--- RECORDED INFORMATION ---
______

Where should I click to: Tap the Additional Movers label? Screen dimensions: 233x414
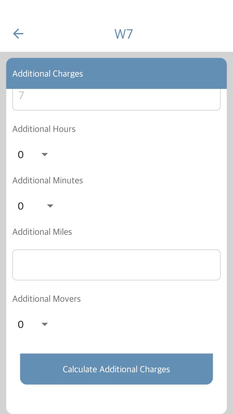pyautogui.click(x=47, y=299)
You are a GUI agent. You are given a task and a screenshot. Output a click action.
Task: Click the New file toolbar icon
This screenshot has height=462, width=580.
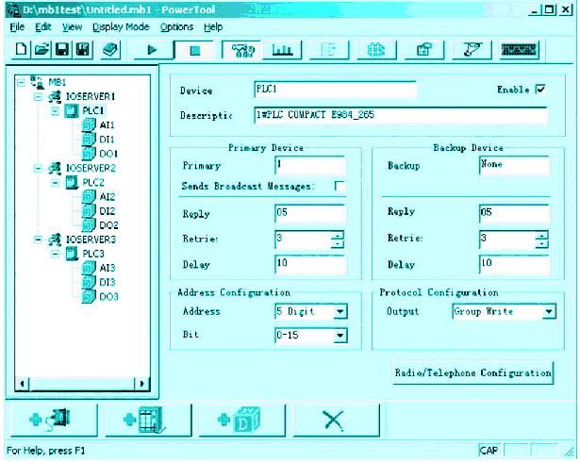[21, 49]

______

--- EXERCISE ---
Can you rewrite all the material above with "screenshot" swapped for "screen capture" and everything else left as is? Leave the pictures out of your version.

--- THE REPLY ---
Where should I click to: Tap the Additional Movers label? Screen dimensions: 233x414
pyautogui.click(x=47, y=299)
You are a GUI agent. You are given a task and a screen capture. Output a click action.
Task: Click the New file toolbar icon
This screen capture has height=462, width=580.
[21, 49]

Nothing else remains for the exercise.